## Information shown
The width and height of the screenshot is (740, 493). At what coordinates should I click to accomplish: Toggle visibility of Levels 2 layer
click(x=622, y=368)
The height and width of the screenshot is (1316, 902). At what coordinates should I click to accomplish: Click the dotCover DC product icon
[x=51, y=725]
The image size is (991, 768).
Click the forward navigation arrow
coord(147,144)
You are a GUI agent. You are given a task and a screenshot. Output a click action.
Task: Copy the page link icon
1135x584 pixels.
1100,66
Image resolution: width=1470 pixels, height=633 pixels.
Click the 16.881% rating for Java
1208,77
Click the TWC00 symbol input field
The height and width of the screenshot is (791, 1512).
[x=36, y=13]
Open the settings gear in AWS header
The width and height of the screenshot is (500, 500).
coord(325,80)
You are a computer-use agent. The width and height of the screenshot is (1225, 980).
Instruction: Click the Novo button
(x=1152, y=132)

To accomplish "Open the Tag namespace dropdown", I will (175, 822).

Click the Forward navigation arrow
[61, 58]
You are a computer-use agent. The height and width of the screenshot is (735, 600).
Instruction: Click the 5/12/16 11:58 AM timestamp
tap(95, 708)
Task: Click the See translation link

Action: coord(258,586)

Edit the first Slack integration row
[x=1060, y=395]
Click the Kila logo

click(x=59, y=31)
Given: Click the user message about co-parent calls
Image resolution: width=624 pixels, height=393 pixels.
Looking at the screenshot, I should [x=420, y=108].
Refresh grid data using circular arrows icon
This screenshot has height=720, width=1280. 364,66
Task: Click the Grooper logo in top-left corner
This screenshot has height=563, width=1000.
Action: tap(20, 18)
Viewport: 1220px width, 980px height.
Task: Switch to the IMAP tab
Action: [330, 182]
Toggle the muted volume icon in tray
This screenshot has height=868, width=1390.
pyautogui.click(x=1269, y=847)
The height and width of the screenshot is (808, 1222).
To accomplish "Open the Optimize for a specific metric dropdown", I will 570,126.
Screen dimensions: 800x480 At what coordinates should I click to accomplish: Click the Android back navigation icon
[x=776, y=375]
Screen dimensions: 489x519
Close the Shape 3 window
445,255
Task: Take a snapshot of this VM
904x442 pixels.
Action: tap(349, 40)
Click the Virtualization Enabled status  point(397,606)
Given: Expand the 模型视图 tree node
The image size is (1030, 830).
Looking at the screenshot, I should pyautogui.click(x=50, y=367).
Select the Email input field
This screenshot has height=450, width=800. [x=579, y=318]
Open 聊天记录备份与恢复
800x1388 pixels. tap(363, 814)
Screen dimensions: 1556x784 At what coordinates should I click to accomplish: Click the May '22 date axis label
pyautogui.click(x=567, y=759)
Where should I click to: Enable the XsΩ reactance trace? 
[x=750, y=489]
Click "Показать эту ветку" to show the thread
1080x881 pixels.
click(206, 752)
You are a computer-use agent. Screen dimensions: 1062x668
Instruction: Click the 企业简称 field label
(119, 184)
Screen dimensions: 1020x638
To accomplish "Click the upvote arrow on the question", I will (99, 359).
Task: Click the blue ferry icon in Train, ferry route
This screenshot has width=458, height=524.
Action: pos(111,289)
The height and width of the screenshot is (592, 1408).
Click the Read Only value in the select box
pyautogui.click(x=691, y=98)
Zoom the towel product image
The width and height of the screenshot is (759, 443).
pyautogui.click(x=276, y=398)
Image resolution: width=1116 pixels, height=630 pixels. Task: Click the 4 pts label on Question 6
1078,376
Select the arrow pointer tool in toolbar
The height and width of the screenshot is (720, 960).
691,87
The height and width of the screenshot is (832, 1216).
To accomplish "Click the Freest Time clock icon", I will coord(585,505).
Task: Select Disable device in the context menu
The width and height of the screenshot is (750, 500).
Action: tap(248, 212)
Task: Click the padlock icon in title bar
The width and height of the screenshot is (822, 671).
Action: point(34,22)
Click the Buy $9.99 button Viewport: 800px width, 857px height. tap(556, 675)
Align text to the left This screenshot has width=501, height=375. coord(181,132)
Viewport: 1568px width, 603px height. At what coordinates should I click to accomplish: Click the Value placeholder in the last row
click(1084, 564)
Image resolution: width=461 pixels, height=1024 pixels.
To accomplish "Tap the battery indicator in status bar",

## Task to carry out
The assignment is to restate, word for word, each line from the one containing "Task: Click the padlock icon in title bar" through the final line of the material above.

## Answer box
Task: Click the padlock icon in title bar
The width and height of the screenshot is (822, 671).
Action: point(34,22)
Click the Buy $9.99 button Viewport: 800px width, 857px height. tap(556, 675)
Align text to the left This screenshot has width=501, height=375. coord(181,132)
Viewport: 1568px width, 603px height. At what coordinates should I click to accomplish: Click the Value placeholder in the last row
click(1084, 564)
Image resolution: width=461 pixels, height=1024 pixels.
To accomplish "Tap the battery indicator in status bar",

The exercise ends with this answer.